**Problem requirements**:
Transcribe the material from the line with "This screenshot has width=400, height=800." up to and including the line with "Action: coord(289,596)", copying only those lines and leaving out the pictures.

**Extracted information**:
-------------------------
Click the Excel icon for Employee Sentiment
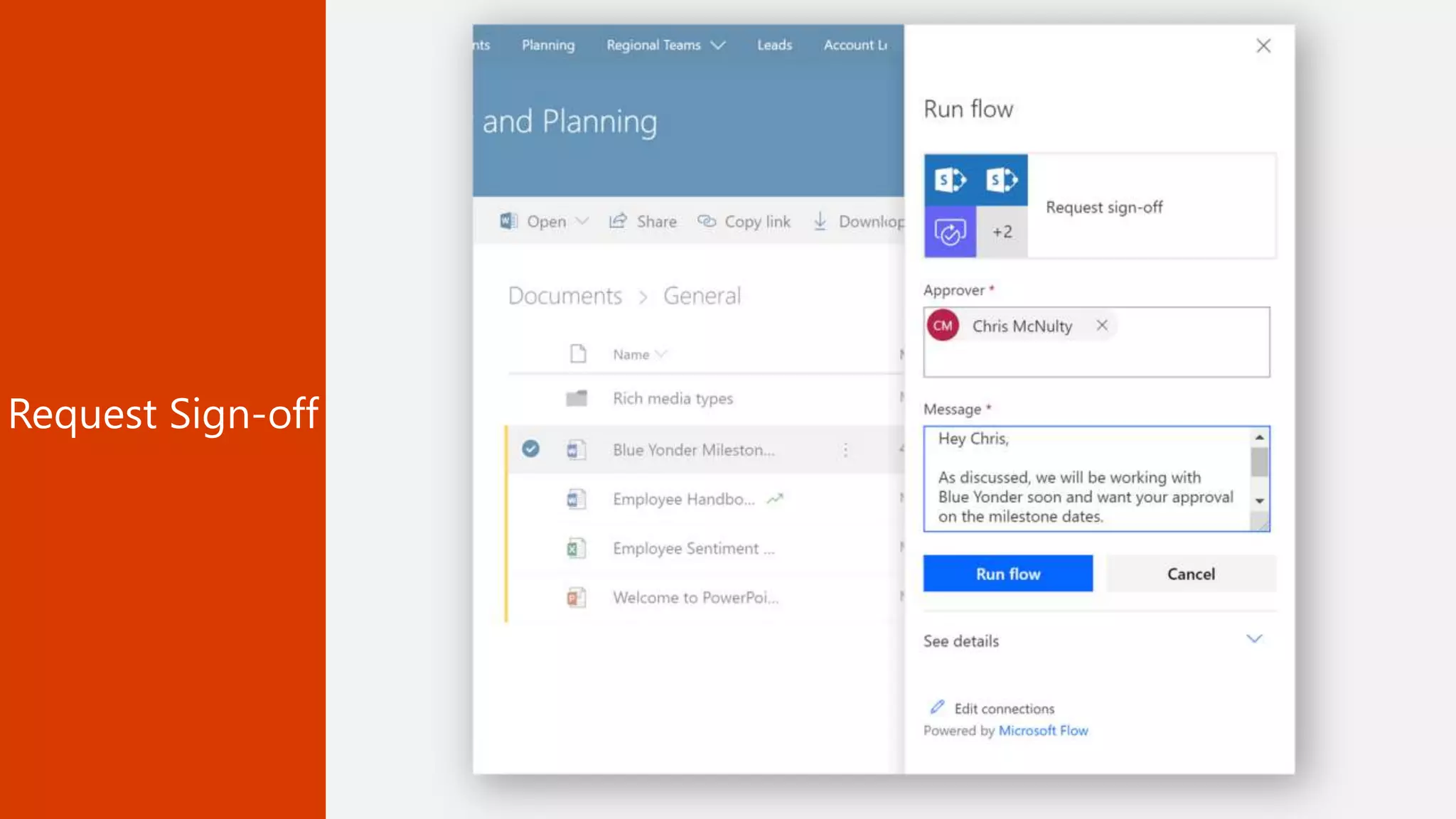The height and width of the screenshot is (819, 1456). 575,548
-------------------------
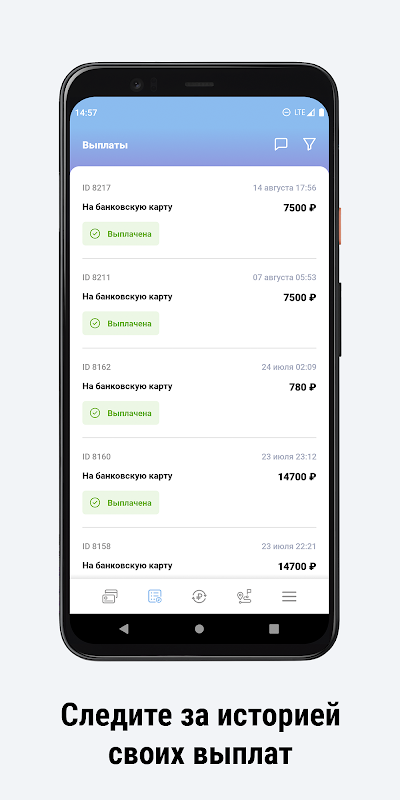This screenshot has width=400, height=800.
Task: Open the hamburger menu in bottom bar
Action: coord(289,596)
-------------------------
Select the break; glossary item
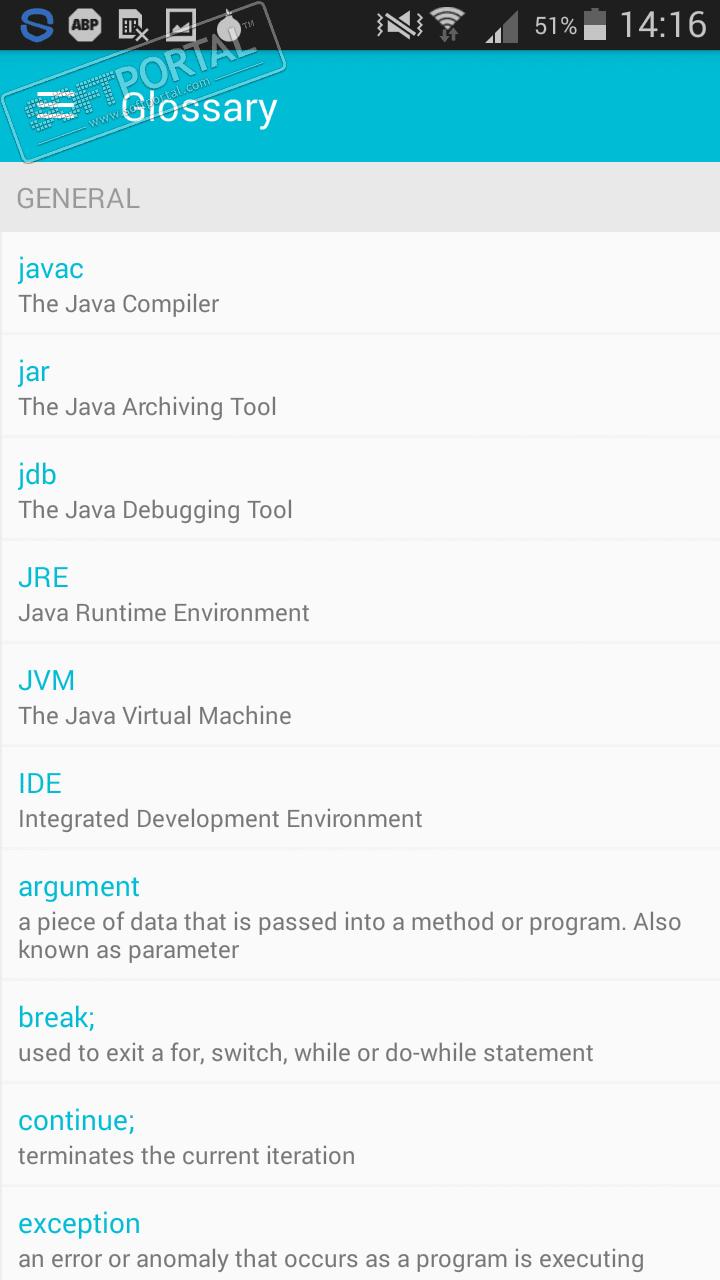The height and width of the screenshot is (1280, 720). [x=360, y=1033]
-------------------------
**Final result**:
This screenshot has width=400, height=800.
Task: Open the hamburger menu in bottom bar
Action: coord(289,596)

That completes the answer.